As the fox said, so they did; the oldest sister should go first to the witch, and simply ask that the fox be released from the enchantment. If this did not work, then the second sister would have to save both fox and sister.

The eldest sister walked up to the cottage, as bold as brass. She knocked on the door.

“Wait a little; I’m coming,” the witch said from within. The sister heard the scraping of a chair inside, then the sound of a walking stick on the floor. Just like that, there was a brilliant flash of light, and suddenly the sister was a toad. The witch opened the door, picked up the stunned toad, took her inside, and placed her in a pickle jar, together with a number of others, and put it back on to the shelf above her rocking chair.

The other sisters were shocked; but the fox reassured them: “One of you can still save your sister — and me at the same time,” he said.

So the second sister made her way, timidly, to the cottage. She was not so silly as to knock on the door, after what she had seen happen to her sister, so she lifted the latch and walked right in. Just like that, there was a brilliant flash of light, and suddenly the sister was a toad. The witch picked up the stunned toad, and placed her in a pickle jar, together with her sister and a number of others, and put it back on to the shelf above her rocking chair.

The youngest sister was shocked; but the fox reassured her: “You can still save your sisters — and me at the same time,” he said.

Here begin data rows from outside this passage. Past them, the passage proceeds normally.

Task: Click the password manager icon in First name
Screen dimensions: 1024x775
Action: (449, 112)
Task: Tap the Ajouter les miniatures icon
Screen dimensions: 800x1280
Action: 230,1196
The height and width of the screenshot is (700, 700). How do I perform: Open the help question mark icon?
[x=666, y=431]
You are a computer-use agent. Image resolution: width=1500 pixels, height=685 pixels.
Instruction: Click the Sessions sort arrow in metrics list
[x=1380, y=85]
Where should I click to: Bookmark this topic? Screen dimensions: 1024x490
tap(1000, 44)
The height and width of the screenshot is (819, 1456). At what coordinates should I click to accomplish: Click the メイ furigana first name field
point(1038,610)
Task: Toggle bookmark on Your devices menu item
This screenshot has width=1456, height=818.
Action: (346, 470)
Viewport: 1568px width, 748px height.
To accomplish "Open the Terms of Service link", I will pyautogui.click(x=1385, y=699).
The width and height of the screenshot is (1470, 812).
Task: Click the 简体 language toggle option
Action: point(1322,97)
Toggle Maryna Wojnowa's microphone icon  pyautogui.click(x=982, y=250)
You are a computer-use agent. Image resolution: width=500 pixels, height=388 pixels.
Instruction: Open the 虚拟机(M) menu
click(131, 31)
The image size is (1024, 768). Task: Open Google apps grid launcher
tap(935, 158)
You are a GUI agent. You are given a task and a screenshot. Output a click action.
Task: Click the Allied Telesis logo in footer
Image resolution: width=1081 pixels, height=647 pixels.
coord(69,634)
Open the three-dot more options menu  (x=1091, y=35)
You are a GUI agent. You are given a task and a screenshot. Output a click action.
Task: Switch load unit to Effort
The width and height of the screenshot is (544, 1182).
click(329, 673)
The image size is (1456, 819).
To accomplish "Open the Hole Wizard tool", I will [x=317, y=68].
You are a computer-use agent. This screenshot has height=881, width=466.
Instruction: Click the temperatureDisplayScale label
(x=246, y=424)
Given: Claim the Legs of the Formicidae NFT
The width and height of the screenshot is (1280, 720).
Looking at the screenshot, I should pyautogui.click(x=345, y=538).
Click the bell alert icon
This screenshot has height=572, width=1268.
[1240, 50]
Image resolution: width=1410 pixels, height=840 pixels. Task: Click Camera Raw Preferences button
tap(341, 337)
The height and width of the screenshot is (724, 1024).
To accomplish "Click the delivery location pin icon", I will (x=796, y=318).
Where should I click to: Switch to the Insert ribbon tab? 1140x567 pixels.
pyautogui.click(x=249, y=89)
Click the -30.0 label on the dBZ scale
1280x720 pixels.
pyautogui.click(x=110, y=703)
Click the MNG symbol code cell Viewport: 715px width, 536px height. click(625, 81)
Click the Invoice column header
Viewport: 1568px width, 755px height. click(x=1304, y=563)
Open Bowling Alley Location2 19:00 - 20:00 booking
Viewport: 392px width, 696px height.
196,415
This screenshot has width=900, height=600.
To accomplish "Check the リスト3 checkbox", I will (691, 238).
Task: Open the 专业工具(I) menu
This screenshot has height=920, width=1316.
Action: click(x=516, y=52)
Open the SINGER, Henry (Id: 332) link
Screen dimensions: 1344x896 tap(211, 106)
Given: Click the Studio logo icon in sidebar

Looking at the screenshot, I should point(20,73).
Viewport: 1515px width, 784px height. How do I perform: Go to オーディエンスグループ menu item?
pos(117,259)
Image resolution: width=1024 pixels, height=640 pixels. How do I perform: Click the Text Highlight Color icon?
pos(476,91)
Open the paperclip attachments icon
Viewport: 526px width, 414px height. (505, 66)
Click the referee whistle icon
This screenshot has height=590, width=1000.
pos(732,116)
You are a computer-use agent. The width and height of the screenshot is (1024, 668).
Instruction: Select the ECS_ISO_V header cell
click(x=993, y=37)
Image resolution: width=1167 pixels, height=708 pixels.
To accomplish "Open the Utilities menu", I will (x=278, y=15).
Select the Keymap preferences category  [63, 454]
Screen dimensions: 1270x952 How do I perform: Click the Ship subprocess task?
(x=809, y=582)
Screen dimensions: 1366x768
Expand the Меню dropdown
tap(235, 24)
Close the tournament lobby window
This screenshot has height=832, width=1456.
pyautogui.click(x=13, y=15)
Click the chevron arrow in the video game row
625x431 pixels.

So the last sister also made her way to the cottage. She was not so silly as to knock on the door, and neither did she go straight in; she had seen the fate of her sisters, and determined that she would save both them and herself, if not the fox too. She went to the corner of the cottage. There, she ripped a fold off her skirt, took her tinderbox, and set it alight. She placed it against the corner of the wooden cottage, expecting the dry wattle in the wall to catch as easily as she had seen when her neigbour’s farm had burned.

But the wooden wall did not burn, and the girl imagined she saw it blink, change — momentarily. “It’s stone; it cannot burn!” the fox called out, seeing the smoke from the burning rag. Just like that, the witch swept out of the cottage, screeching with laughter, like a banshee. There was a blinding flash of light, and suddenly the sister was a toad. The witch picked up the stunned toad, took her inside, and placed her in a pickle jar, together with her sisters and a number of others, and put it back on to the shelf above her rocking chair.

“I hope you are satisfied!” the fox said to the witch; he was impatient: “I want my castle back, and I want to be turned back into myself!” The witch laughed scornfully.

“Har!” she screeched. “You’ll do what you’re told, and be happy to, too!”

The fox pointed at the pickle jar on the shelf above the rocking chair: “I have filled your jar for you. I have done what you told me. you promised you would leave me the way you found me!”

“You just watch yourself; I have always wanted a foxskin collar,” she said.